Figure 1. US Oil Production by Basin with Total US Rig Counts (sourced from Baker Hughes).
In plays such as the Bakken Formation (Williston), Eagle Ford Shale (Gulf Coast), and Anadarko Basin, rig count reductions of roughly 10–20% have translated into proportional production declines after a lag of about 4–6 months, consistent with historical trends. In contrast, the Permian has maintained relatively flat production at ~6.2 MMbbl/d even as rig counts have declined by 10–13% year-over-year, indicating a shift away from growth and toward maintenance-mode development. The primary constraint is gas takeaway capacity. As associated gas volumes rise, limited pipeline infrastructure restricts the ability to increase oil production. Until new pipelines such as Blackcomb (~2.5 Bcf/d of takeaway capacity) and Hugh Brinson (~1.5 Bcf/d initially) add a combined ~4.0 Bcf/d of gas takeaway capacity by year-end 2026 (Figure 2), producers will struggle to move associated gas, and therefore crude, out of the basin.

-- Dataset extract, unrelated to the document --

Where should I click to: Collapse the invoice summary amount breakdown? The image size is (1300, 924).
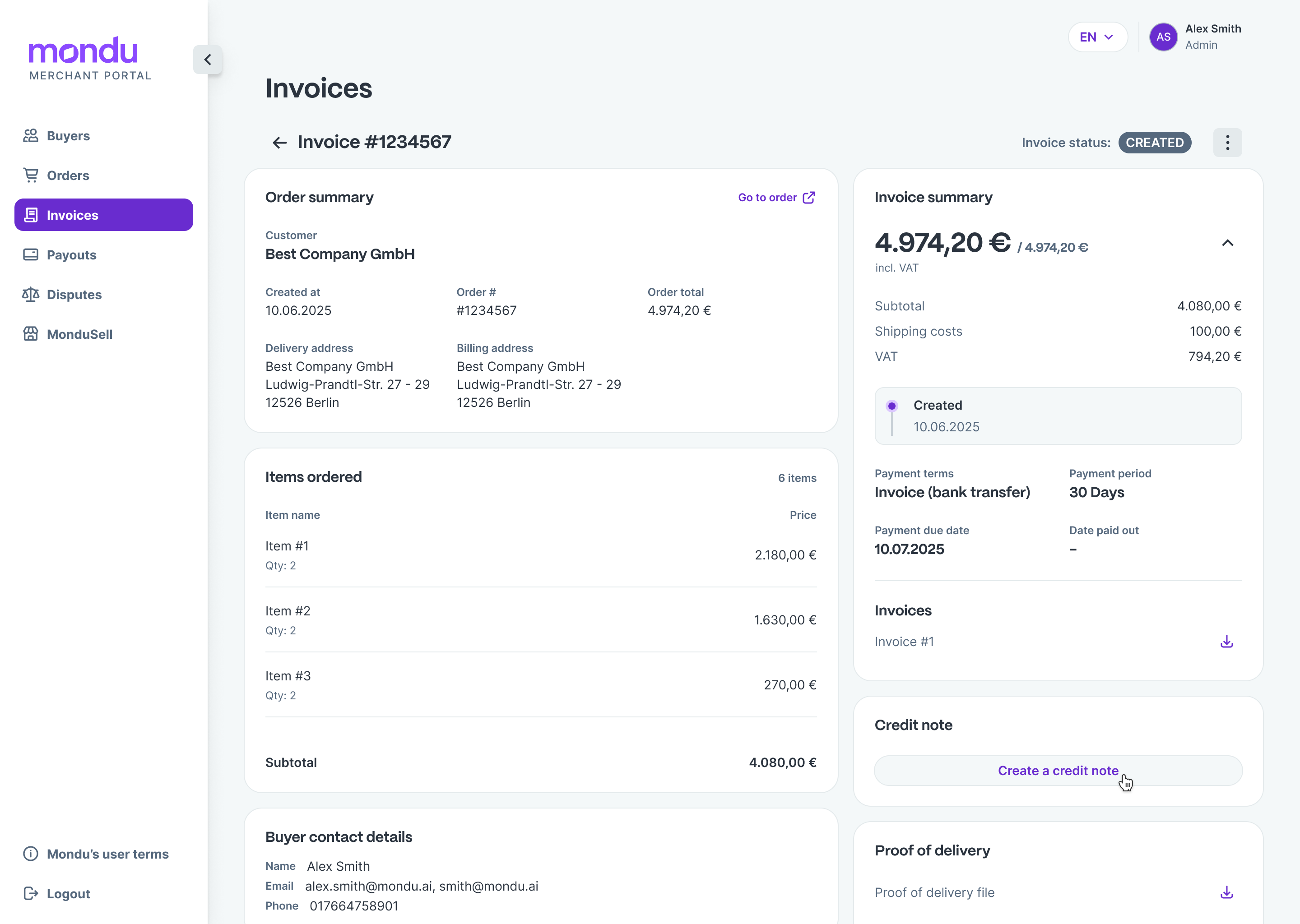click(x=1227, y=243)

Figure 2. Permian Basin Gas Production with Takeaway Capacity Estimates.
According to a recent Dallas Fed Energy Survey, geopolitical volatility, particularly from the ongoing Iran conflict, has amplified uncertainty in the US energy markets. While shale has the capacity to expand production if needed, operators face higher costs, unpredictable commodity prices, and midstream constraints that limit how quickly output can respond. Respondents noted that the duration of international hostilities and the timing of pipeline expansions will strongly influence capital expenditure decisions. Despite these uncertainties, US producers remain strategically well-positioned to meet global demand, though growth is increasingly dependent on infrastructure and timing rather than price alone.
The result is a US oil supply system that is both structurally constrained and geopolitically sensitive. Plateauing production in the Permian, infrastructure-driven limits, and price- and rig-responsive declines in secondary basins, combined with global market volatility, mean future production gains will be slower, more distributed, and increasingly dependent on midstream capacity and geopolitical stability. Operators must navigate a market where infrastructure and global events increasingly outweigh traditional price signals, balancing short-term opportunities with longer-term investment decisions.